Leider entsenden viele Unternehmen zum Beispiel den besten Verkäufer eines Teams auf einen 3-Tage-Crash-Kurs, befördern ihn zum Verkaufsleiter und erwarten dann, dass er hinterher genial führen kann. Das ist der Knüller?

Nein, warten Sie, es kommt noch besser: Wenn wir Führungskräfte sacht auf dezidierte Führungsschwächen und die dringende Notwendigkeit eines Führungstrainings ansprechen, erwidern uns einige tatsächlich: „Warum das denn? Ich war doch erst vergangenes Jahr zwei Tage auf Seminar!“

Würden Sie diese Antwort von Robert Lewandowski oder Serena Williams erwarten? Sicher nicht. Ein echter Profi weiß: Training is the breakfast for Champions. Wer siegen will, trainiert. Täglich. Was ist dabei das Trainingsgeheimnis der besten Führungskräfte?

Es gibt kein Geheimnis guter Chefs

Wenn wir exzellente Führungskräfte fragen – und wir kennen beruflich eine Menge – sagen diese unisono:

„Es gibt kein Geheimnis. Mein Geheimnis ist Training.“

„Nicht einmal im Jahr, sondern wie jeder Bundesliga-Profi: stetig und ständig, jeden Tag ein wenig in der direkten Anwendung einüben, verbessern, internalisieren.“

„Regelmäßig professionelles Feedback, das hilft.“

„Führungstraining ist doch nicht schwierig! Bei mir basiert es hauptsächlich auf der Rückmeldung der Geführten.“

Warum trainieren exzellente Führungskräfte so gewissenhaft? Auch das sagen sie deutlich: „Wenn ich es als Führungskraft nicht schaffe, dass meine Mitarbeiter mir folgen, bin ich auch keine Führungskraft.“ Oder wie es im Amerikanischen heißt; frei nach John C. Maxwell: „A leader without followers is just a guy going for a walk!“

Führungswissen ist ein Widerspruch

Dabei bedeutet Führungstraining eben nicht reine Wissensvermittlung – Wissen ohne Anwendung ist totes Wissen. Training schlägt nur dann bei einer Führungskraft an,

wenn es zur Führungskultur, zu Strategie, Werten und Prozessen des Unternehmens passt, aus dem die Führungskraft stammt

wenn es die Dynamik von Teams und Gruppensituationen beinhaltet und behandelt

wenn es Reflexion, Feedback und die Auseinandersetzung mit sich selbst, den Teamkollegen und der Organisation ermöglicht

wenn es die Persönlichkeit der Führungskraft berücksichtigt

Insbesondere der letzte Punkt hat es in sich. Viele Führungskräfte scheuen geradezu davor zurück, sich mit sich selbst auseinander zu setzen: „Bloß keine Emotionen zeigen!“ Sie glauben tatsächlich, sie hätten keine Gefühle bei der Arbeit, sind dann aber verwundert, dass sie zum Beispiel Magenschmerzen bekommen, wenn der Chef sie anbrüllt.

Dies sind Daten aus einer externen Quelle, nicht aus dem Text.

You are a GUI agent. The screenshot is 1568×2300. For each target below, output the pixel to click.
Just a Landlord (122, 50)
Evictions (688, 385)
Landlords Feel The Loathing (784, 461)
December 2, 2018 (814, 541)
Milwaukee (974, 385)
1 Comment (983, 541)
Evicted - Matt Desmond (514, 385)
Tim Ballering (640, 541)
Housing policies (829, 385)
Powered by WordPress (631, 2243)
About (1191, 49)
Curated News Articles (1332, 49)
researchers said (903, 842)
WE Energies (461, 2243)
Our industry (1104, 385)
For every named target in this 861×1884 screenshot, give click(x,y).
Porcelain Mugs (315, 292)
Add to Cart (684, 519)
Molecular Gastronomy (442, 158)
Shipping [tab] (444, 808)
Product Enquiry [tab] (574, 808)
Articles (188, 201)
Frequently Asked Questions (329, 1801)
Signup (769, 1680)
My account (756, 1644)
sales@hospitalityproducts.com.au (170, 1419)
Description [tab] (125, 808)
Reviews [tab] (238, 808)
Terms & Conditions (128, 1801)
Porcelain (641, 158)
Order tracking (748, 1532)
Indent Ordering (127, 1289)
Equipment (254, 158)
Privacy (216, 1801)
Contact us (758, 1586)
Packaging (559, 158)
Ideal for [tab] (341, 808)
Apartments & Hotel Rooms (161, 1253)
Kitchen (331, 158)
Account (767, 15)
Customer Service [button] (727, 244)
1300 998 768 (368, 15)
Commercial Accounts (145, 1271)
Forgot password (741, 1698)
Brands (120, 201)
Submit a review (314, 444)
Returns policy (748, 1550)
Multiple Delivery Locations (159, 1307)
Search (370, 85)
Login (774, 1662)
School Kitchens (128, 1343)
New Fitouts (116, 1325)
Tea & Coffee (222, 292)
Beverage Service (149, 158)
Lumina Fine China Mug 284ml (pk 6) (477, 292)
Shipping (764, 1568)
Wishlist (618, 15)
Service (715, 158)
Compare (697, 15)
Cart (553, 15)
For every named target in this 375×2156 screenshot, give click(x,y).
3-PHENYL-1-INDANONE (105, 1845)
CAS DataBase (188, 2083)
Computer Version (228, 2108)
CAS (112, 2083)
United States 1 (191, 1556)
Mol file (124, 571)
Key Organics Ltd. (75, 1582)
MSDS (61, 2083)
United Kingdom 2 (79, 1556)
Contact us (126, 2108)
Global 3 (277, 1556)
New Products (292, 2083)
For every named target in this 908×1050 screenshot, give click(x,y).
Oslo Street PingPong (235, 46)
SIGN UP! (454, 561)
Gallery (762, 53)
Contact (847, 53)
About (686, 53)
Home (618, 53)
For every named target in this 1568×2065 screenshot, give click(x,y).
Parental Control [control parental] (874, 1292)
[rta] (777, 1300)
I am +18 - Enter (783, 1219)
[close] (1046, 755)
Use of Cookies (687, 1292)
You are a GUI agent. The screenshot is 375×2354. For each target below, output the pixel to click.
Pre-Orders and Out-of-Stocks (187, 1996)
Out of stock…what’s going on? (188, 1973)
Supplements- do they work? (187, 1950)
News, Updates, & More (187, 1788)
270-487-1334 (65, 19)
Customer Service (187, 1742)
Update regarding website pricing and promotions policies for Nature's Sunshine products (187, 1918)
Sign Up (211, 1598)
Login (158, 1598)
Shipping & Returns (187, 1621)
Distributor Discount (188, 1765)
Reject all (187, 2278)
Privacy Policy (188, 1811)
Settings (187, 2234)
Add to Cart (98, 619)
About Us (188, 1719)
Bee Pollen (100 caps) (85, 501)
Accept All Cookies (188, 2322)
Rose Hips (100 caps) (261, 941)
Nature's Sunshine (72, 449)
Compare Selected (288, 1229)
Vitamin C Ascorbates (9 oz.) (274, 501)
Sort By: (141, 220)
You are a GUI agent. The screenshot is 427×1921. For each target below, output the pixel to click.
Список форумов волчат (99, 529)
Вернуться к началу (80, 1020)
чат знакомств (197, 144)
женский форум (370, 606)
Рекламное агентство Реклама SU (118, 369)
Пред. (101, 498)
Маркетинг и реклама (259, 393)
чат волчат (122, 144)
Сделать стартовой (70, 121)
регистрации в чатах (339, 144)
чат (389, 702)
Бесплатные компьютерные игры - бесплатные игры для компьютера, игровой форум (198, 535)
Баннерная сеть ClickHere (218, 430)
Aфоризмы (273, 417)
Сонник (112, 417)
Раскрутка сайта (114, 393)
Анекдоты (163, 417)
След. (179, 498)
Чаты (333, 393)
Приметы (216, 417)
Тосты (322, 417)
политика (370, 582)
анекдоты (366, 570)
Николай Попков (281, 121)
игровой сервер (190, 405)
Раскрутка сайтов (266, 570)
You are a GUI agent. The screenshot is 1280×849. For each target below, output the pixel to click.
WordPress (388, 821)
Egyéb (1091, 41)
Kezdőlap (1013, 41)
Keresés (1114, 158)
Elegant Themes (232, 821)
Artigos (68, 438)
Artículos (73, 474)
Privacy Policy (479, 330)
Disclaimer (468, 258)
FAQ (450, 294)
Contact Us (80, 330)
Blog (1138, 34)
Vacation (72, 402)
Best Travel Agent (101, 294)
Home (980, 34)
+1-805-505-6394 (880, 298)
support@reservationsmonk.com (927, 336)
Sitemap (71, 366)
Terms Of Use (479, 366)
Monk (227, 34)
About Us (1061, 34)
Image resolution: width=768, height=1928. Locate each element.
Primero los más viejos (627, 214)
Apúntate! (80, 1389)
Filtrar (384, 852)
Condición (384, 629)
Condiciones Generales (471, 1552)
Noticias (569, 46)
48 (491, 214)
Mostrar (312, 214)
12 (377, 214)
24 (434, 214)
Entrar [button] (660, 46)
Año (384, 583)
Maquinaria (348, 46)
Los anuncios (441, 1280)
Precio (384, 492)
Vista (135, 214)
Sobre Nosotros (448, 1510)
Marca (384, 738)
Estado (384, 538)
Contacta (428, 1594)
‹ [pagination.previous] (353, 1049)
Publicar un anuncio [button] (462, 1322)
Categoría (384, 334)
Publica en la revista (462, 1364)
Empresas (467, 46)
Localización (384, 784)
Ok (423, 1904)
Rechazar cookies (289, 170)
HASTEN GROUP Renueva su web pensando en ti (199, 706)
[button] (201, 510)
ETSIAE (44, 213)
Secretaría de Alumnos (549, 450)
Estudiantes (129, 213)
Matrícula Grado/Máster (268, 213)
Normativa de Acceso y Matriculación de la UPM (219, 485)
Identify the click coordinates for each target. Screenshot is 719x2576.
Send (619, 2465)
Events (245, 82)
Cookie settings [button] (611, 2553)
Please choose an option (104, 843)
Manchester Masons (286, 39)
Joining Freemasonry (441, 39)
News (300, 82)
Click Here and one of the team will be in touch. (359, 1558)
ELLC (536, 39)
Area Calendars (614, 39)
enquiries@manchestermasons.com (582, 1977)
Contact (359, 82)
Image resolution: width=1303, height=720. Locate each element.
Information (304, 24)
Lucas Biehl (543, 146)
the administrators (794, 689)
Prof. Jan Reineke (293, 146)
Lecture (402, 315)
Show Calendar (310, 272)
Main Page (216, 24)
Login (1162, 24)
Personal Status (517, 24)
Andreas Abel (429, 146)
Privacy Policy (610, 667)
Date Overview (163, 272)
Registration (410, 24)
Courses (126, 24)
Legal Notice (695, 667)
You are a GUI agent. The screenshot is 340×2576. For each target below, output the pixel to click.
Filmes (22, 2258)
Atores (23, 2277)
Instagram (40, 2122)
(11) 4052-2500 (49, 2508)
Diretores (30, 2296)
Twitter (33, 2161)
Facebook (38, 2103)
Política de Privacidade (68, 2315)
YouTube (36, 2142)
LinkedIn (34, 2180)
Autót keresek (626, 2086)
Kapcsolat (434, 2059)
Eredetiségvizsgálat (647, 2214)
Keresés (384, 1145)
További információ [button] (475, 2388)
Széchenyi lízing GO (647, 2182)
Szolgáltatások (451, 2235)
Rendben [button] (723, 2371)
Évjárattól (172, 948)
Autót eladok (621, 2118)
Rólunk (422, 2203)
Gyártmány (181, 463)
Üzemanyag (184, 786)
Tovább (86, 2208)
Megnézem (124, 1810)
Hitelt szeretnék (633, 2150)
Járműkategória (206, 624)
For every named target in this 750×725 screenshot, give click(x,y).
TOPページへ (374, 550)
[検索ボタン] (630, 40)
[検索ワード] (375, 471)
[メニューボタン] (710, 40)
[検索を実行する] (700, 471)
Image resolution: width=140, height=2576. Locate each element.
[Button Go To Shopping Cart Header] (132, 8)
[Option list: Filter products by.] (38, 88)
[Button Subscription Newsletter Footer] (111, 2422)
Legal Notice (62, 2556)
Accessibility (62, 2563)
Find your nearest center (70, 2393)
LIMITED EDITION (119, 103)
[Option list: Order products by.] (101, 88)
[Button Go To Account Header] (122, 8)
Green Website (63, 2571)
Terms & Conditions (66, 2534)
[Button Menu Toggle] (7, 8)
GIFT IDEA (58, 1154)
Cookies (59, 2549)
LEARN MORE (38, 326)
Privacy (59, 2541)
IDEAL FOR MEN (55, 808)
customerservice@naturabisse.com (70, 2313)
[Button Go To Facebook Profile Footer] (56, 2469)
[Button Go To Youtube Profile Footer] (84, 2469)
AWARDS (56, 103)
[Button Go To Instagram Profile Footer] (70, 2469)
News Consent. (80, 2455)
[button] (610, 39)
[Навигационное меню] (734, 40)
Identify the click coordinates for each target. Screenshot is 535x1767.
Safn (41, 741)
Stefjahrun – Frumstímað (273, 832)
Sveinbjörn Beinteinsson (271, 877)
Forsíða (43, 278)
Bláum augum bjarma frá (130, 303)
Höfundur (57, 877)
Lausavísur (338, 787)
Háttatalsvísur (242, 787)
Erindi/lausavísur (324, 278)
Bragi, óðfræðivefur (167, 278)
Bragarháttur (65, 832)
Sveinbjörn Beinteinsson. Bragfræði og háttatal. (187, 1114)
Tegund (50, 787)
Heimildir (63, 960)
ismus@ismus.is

Nur wer sich mit sich selbst als Führungskraft auseinandersetzt, ist auch in der Lage, die Persönlichkeit seiner Mitarbeiter adäquat zu erfassen, zu führen und zu entwickeln. Je besser sich eine Führungskraft selbst versteht, desto besser versteht sie auch ihre Mitarbeiter. Wer die eigenen Emotionen nicht wahrnehmen kann oder möchte, kann sie auch nicht bei den eigenen Mitarbeitern konstruktiv beeinflussen.

Führung entscheidet

Führung entscheidet auch wegen der aktuellen Herausforderungen immer stärker über Erfolg und Misserfolg. Fast jeder Chef muss immer mehr Leistung mit immer weniger Mitarbeitern und Budget erbringen. Disruptionen wie die Globalisierung, die Digitale Transformation und Corona erfordern explizit exzellente Führungsqualität. Immer mehr Aufgaben müssen mit recht begrenzten Ressourcen erledigt werden. Vor diesem Hintergrund sind Resilienz, Achtsamkeit und Agilität die neuen Gebote der Zeit für jede Führungskraft.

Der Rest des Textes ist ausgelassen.